Town in Segamat, Johor, Malaysia

Batu Anam is a town in the northern part of Segamat District, Johor, Malaysia. The town is the home to the 4th Royal Artillery Regiment of the Malaysian Armed Forces and the Royal Malaysian Police Training Centre (PULAPOL). It is about halfway between downtown Segamat and Gemas, Negeri Sembilan.

==Economy==
Batu Anam is surrounded by rubber and oil palm plantations and the more prominent plantations are Sungei Senarut Estate, Paya Lang Estate, Tambang Estate and Gomali Estate with a number of smaller estates and smallholdings surrounding it. There is an old rubber factory known as H&C Latex, now not in use. Paya Lang Estate had a beautiful 9-hole Golf Course which is now planted with Palm Oil trees after the plantation was sold to local interests.

==Education==
Batu Anam offers both lower and higher level education. It hosts Sekolah Kebangsaan Batu Anam, SRJK (C) Hwa Nan and SRJK (T) Batu Anam for primary school. For secondary school, the town is served by SMK Batu Anam, SMK Sri Kenangan and SMK Sains Segamat - located 2 km from Batu Anam town. For higher education, Batu Anam is a host of Kolej Komuniti Segamat 2 (KKS2) and Universiti Teknologi MARA (UiTM) Johor. Royal Malaysian Police Training Centre (PULAPOL) Segamat Campus is located 8 km from Batu Anam town. A new technical higher learning institution operated by the Human Resources Department (JTK); Centre for Instructor & Advanced Skill Training (CIAST) Southern Region located opposite SMK Sains Segamat is currently under construction.

==Transportation==
The town is served by Batu Anam Railway Station of Keretapi Tanah Melayu. The station is currently mothballed; passengers are advised to access Gemas station instead, which is the nearest to Batu Anam, approximately 8 km away.

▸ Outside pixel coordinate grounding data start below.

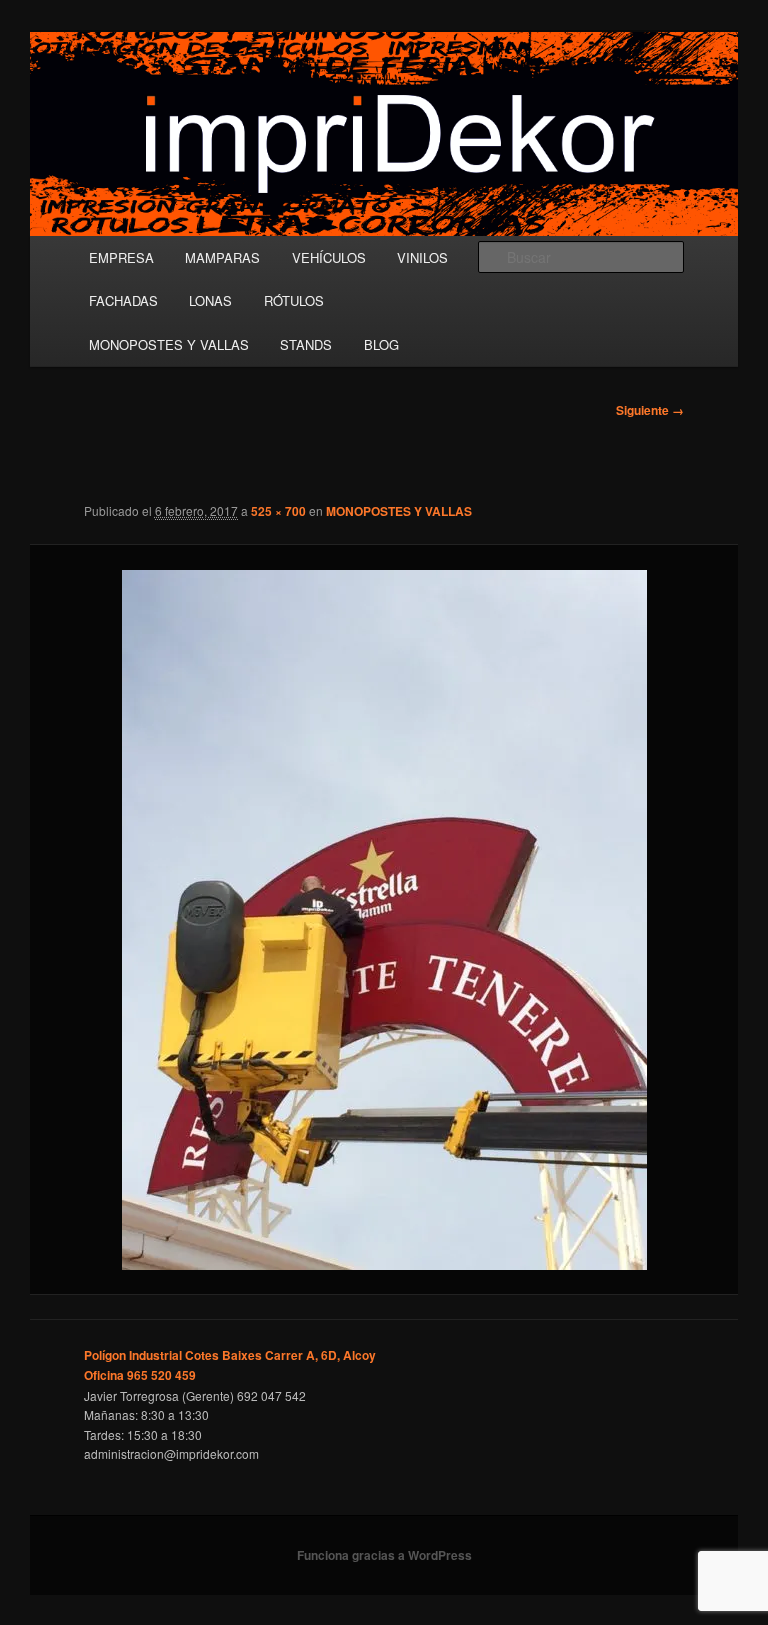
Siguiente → (650, 410)
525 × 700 (278, 511)
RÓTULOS (294, 300)
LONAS (210, 300)
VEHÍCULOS (329, 257)
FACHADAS (123, 300)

As for road transportation, Batu Anam is served by the town's main road - Federal Route 1 which links the town to Gemas and Segamat. Besides the main road, Jalan Pulapol connects Batu Anam to Jementah and Universiti Teknologi MARA (UiTM) Johor Campus while Jalan Sepang Loi connects Batu Anam with a number of rural settlements and plantation estates such as Kampung Paya Lang, Kampung Sepang Loi, Kampung Tambang, Kampung Pudu and Felda Palong Timur.

The access road to Felda Palong Timur from Kampung Sepang Loi is the second gateway to Negeri Sembilan from Johor besides Federal Route 1, as it links Batu Anam with Felda Palong Timur as well as Felda Palong in Negeri Sembilan's Jempol District. It is the only road that directly connects Segamat with Jempol.